Task material:
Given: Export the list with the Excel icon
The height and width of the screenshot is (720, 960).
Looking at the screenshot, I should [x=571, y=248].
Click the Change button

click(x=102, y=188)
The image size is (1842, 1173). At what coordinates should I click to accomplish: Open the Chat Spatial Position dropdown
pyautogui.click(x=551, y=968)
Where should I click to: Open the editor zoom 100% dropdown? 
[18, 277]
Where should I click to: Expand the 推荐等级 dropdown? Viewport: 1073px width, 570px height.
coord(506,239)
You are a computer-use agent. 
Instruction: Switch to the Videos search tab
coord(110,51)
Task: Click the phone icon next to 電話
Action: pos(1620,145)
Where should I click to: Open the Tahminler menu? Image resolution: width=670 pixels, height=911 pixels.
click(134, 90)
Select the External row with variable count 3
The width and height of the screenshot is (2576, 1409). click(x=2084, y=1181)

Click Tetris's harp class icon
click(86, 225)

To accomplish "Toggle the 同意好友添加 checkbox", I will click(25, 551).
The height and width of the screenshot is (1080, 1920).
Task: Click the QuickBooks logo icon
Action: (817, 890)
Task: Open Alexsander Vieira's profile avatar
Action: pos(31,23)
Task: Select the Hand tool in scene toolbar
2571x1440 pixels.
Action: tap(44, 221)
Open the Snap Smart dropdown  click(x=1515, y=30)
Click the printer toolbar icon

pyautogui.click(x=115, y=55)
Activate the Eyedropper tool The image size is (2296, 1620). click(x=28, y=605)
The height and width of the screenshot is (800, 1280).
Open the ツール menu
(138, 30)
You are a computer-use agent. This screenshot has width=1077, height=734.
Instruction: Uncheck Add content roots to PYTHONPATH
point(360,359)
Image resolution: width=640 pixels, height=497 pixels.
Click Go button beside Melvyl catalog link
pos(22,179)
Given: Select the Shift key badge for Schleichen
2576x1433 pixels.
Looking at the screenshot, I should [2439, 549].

Instructions to follow: Write out every line of the rows above as a numbered list, leaving out the blank lines.

Exercise result:
1. Given: Export the list with the Excel icon
2. The height and width of the screenshot is (720, 960).
3. Looking at the screenshot, I should [x=571, y=248].
4. Click the Change button
5. click(x=102, y=188)
6. The image size is (1842, 1173). At what coordinates should I click to accomplish: Open the Chat Spatial Position dropdown
7. pyautogui.click(x=551, y=968)
8. Where should I click to: Open the editor zoom 100% dropdown? 
9. [18, 277]
10. Where should I click to: Expand the 推荐等级 dropdown? Viewport: 1073px width, 570px height.
11. coord(506,239)
12. You are a computer-use agent. 
13. Instruction: Switch to the Videos search tab
14. coord(110,51)
15. Task: Click the phone icon next to 電話
16. Action: pos(1620,145)
17. Where should I click to: Open the Tahminler menu? Image resolution: width=670 pixels, height=911 pixels.
18. click(134, 90)
19. Select the External row with variable count 3
20. The width and height of the screenshot is (2576, 1409). click(x=2084, y=1181)
21. Click Tetris's harp class icon
22. click(86, 225)
23. To accomplish "Toggle the 同意好友添加 checkbox", I will click(25, 551).
24. The height and width of the screenshot is (1080, 1920).
25. Task: Click the QuickBooks logo icon
26. Action: (817, 890)
27. Task: Open Alexsander Vieira's profile avatar
28. Action: pos(31,23)
29. Task: Select the Hand tool in scene toolbar
30. 2571x1440 pixels.
31. Action: tap(44, 221)
32. Open the Snap Smart dropdown  click(x=1515, y=30)
33. Click the printer toolbar icon
34. pyautogui.click(x=115, y=55)
35. Activate the Eyedropper tool The image size is (2296, 1620). click(x=28, y=605)
36. The height and width of the screenshot is (800, 1280).
37. Open the ツール menu
38. (138, 30)
39. You are a computer-use agent. This screenshot has width=1077, height=734.
40. Instruction: Uncheck Add content roots to PYTHONPATH
41. point(360,359)
42. Image resolution: width=640 pixels, height=497 pixels.
43. Click Go button beside Melvyl catalog link
44. pos(22,179)
45. Given: Select the Shift key badge for Schleichen
46. 2576x1433 pixels.
47. Looking at the screenshot, I should [2439, 549].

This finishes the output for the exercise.